* Problem
A verbatim copy of the data below is the required output.

————

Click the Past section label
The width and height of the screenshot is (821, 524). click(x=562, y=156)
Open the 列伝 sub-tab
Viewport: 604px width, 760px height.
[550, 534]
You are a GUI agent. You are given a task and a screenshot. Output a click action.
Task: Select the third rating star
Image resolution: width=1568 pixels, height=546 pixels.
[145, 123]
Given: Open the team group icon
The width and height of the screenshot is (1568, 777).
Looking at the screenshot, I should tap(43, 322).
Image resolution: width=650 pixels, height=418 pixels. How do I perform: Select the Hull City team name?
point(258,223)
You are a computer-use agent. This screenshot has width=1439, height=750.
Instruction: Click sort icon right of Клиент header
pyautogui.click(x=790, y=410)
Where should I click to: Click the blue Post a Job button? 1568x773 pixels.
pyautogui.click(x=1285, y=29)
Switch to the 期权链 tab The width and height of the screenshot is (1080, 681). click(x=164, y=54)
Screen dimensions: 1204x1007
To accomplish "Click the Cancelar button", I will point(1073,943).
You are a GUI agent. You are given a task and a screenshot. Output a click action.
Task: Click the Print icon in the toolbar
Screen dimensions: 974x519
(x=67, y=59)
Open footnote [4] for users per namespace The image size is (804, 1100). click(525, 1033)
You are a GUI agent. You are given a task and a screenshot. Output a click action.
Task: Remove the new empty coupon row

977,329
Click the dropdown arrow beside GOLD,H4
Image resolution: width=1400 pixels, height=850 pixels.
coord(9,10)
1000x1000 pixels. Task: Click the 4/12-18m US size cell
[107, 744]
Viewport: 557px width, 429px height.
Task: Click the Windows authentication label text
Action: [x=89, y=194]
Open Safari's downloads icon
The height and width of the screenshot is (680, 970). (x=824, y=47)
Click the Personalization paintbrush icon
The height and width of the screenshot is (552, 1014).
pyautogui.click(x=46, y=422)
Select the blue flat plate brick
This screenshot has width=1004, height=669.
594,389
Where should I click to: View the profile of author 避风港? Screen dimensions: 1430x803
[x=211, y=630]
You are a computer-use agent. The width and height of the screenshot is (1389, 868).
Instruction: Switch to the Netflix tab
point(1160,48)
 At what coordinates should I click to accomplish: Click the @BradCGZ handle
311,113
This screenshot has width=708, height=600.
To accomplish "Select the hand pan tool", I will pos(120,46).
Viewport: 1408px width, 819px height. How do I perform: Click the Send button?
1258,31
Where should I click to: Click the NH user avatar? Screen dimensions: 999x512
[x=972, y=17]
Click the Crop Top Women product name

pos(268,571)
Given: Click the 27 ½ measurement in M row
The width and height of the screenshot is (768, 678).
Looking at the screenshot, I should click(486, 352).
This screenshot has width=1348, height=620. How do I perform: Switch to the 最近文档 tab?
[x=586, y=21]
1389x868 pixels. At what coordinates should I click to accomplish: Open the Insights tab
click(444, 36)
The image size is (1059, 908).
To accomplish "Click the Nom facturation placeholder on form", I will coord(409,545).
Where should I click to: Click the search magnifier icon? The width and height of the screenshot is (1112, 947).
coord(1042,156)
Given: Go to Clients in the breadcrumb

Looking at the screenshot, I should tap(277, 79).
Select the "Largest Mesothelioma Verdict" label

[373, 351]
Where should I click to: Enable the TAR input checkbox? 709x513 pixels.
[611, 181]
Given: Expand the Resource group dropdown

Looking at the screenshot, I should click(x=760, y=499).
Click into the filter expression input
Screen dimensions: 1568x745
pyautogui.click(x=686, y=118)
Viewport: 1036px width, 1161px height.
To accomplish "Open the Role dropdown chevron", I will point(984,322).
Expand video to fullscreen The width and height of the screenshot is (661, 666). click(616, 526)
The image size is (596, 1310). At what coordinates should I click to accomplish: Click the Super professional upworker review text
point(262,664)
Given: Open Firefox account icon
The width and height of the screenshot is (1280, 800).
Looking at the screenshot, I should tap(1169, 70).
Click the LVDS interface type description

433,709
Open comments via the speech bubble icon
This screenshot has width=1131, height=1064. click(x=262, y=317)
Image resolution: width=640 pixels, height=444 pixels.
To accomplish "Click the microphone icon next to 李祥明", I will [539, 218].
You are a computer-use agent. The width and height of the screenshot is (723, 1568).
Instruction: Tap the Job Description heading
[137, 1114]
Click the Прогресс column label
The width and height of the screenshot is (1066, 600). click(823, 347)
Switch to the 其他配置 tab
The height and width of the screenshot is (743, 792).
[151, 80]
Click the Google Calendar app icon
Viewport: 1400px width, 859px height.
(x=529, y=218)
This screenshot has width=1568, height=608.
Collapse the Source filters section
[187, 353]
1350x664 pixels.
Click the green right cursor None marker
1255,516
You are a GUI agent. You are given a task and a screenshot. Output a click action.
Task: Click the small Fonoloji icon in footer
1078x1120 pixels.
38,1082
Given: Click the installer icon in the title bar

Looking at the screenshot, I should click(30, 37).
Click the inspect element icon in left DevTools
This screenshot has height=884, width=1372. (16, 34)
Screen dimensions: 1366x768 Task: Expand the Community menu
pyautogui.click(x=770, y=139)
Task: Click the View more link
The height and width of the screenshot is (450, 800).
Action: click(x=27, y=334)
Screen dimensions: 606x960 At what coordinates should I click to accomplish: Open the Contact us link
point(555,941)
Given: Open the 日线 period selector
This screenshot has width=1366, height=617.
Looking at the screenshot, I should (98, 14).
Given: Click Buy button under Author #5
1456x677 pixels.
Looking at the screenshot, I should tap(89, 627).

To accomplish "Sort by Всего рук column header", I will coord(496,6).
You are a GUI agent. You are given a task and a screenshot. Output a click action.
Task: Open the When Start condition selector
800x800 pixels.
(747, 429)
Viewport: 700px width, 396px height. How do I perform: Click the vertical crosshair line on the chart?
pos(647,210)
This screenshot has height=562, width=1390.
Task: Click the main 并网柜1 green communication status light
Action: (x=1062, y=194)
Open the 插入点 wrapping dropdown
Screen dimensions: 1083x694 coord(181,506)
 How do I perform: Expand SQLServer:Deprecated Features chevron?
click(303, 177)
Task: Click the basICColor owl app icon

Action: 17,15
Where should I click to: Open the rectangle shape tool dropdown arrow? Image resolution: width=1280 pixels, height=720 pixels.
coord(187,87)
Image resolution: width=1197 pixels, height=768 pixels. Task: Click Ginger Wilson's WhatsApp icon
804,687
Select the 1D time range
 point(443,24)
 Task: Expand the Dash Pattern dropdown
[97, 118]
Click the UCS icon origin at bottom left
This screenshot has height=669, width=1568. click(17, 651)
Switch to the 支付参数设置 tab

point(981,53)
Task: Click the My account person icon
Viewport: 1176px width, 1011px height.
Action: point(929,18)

————

* Answer section
Click the Past section label
The width and height of the screenshot is (821, 524). click(x=562, y=156)
Open the 列伝 sub-tab
Viewport: 604px width, 760px height.
[550, 534]
You are a GUI agent. You are given a task and a screenshot. Output a click action.
Task: Select the third rating star
Image resolution: width=1568 pixels, height=546 pixels.
[145, 123]
Given: Open the team group icon
The width and height of the screenshot is (1568, 777).
Looking at the screenshot, I should tap(43, 322).
Image resolution: width=650 pixels, height=418 pixels. How do I perform: Select the Hull City team name?
point(258,223)
You are a computer-use agent. This screenshot has width=1439, height=750.
Instruction: Click sort icon right of Клиент header
pyautogui.click(x=790, y=410)
Where should I click to: Click the blue Post a Job button? 1568x773 pixels.
pyautogui.click(x=1285, y=29)
Switch to the 期权链 tab The width and height of the screenshot is (1080, 681). click(x=164, y=54)
Screen dimensions: 1204x1007
To accomplish "Click the Cancelar button", I will point(1073,943).
You are a GUI agent. You are given a task and a screenshot. Output a click action.
Task: Click the Print icon in the toolbar
Screen dimensions: 974x519
(x=67, y=59)
Open footnote [4] for users per namespace The image size is (804, 1100). click(525, 1033)
You are a GUI agent. You are given a task and a screenshot. Output a click action.
Task: Remove the new empty coupon row

977,329
Click the dropdown arrow beside GOLD,H4
Image resolution: width=1400 pixels, height=850 pixels.
coord(9,10)
1000x1000 pixels. Task: Click the 4/12-18m US size cell
[107, 744]
Viewport: 557px width, 429px height.
Task: Click the Windows authentication label text
Action: [x=89, y=194]
Open Safari's downloads icon
The height and width of the screenshot is (680, 970). (x=824, y=47)
Click the Personalization paintbrush icon
The height and width of the screenshot is (552, 1014).
pyautogui.click(x=46, y=422)
Select the blue flat plate brick
This screenshot has width=1004, height=669.
594,389
Where should I click to: View the profile of author 避风港? Screen dimensions: 1430x803
[x=211, y=630]
You are a computer-use agent. The width and height of the screenshot is (1389, 868).
Instruction: Switch to the Netflix tab
point(1160,48)
 At what coordinates should I click to accomplish: Click the @BradCGZ handle
311,113
This screenshot has width=708, height=600.
To accomplish "Select the hand pan tool", I will pos(120,46).
Viewport: 1408px width, 819px height. How do I perform: Click the Send button?
1258,31
Where should I click to: Click the NH user avatar? Screen dimensions: 999x512
[x=972, y=17]
Click the Crop Top Women product name

pos(268,571)
Given: Click the 27 ½ measurement in M row
The width and height of the screenshot is (768, 678).
Looking at the screenshot, I should click(486, 352).
This screenshot has width=1348, height=620. How do I perform: Switch to the 最近文档 tab?
[x=586, y=21]
1389x868 pixels. At what coordinates should I click to accomplish: Open the Insights tab
click(444, 36)
The image size is (1059, 908).
To accomplish "Click the Nom facturation placeholder on form", I will coord(409,545).
Where should I click to: Click the search magnifier icon? The width and height of the screenshot is (1112, 947).
coord(1042,156)
Given: Go to Clients in the breadcrumb

Looking at the screenshot, I should tap(277, 79).
Select the "Largest Mesothelioma Verdict" label

[373, 351]
Where should I click to: Enable the TAR input checkbox? 709x513 pixels.
[611, 181]
Given: Expand the Resource group dropdown

Looking at the screenshot, I should click(x=760, y=499).
Click into the filter expression input
Screen dimensions: 1568x745
pyautogui.click(x=686, y=118)
Viewport: 1036px width, 1161px height.
To accomplish "Open the Role dropdown chevron", I will point(984,322).
Expand video to fullscreen The width and height of the screenshot is (661, 666). click(616, 526)
The image size is (596, 1310). At what coordinates should I click to accomplish: Click the Super professional upworker review text
point(262,664)
Given: Open Firefox account icon
The width and height of the screenshot is (1280, 800).
Looking at the screenshot, I should tap(1169, 70).
Click the LVDS interface type description

433,709
Open comments via the speech bubble icon
This screenshot has width=1131, height=1064. click(x=262, y=317)
Image resolution: width=640 pixels, height=444 pixels.
To accomplish "Click the microphone icon next to 李祥明", I will [539, 218].
You are a computer-use agent. The width and height of the screenshot is (723, 1568).
Instruction: Tap the Job Description heading
[137, 1114]
Click the Прогресс column label
The width and height of the screenshot is (1066, 600). click(823, 347)
Switch to the 其他配置 tab
The height and width of the screenshot is (743, 792).
[151, 80]
Click the Google Calendar app icon
Viewport: 1400px width, 859px height.
(x=529, y=218)
This screenshot has width=1568, height=608.
Collapse the Source filters section
[187, 353]
1350x664 pixels.
Click the green right cursor None marker
1255,516
You are a GUI agent. You are given a task and a screenshot. Output a click action.
Task: Click the small Fonoloji icon in footer
1078x1120 pixels.
38,1082
Given: Click the installer icon in the title bar

Looking at the screenshot, I should click(30, 37).
Click the inspect element icon in left DevTools
This screenshot has height=884, width=1372. (16, 34)
Screen dimensions: 1366x768 Task: Expand the Community menu
pyautogui.click(x=770, y=139)
Task: Click the View more link
The height and width of the screenshot is (450, 800).
Action: click(x=27, y=334)
Screen dimensions: 606x960 At what coordinates should I click to accomplish: Open the Contact us link
point(555,941)
Given: Open the 日线 period selector
This screenshot has width=1366, height=617.
Looking at the screenshot, I should (98, 14).
Given: Click Buy button under Author #5
1456x677 pixels.
Looking at the screenshot, I should tap(89, 627).

To accomplish "Sort by Всего рук column header", I will coord(496,6).
You are a GUI agent. You are given a task and a screenshot. Output a click action.
Task: Open the When Start condition selector
800x800 pixels.
(747, 429)
Viewport: 700px width, 396px height. How do I perform: Click the vertical crosshair line on the chart?
pos(647,210)
This screenshot has height=562, width=1390.
Task: Click the main 并网柜1 green communication status light
Action: (x=1062, y=194)
Open the 插入点 wrapping dropdown
Screen dimensions: 1083x694 coord(181,506)
 How do I perform: Expand SQLServer:Deprecated Features chevron?
click(303, 177)
Task: Click the basICColor owl app icon

Action: 17,15
Where should I click to: Open the rectangle shape tool dropdown arrow? Image resolution: width=1280 pixels, height=720 pixels.
coord(187,87)
Image resolution: width=1197 pixels, height=768 pixels. Task: Click Ginger Wilson's WhatsApp icon
804,687
Select the 1D time range
 point(443,24)
 Task: Expand the Dash Pattern dropdown
[97, 118]
Click the UCS icon origin at bottom left
This screenshot has height=669, width=1568. click(17, 651)
Switch to the 支付参数设置 tab

point(981,53)
Task: Click the My account person icon
Viewport: 1176px width, 1011px height.
Action: point(929,18)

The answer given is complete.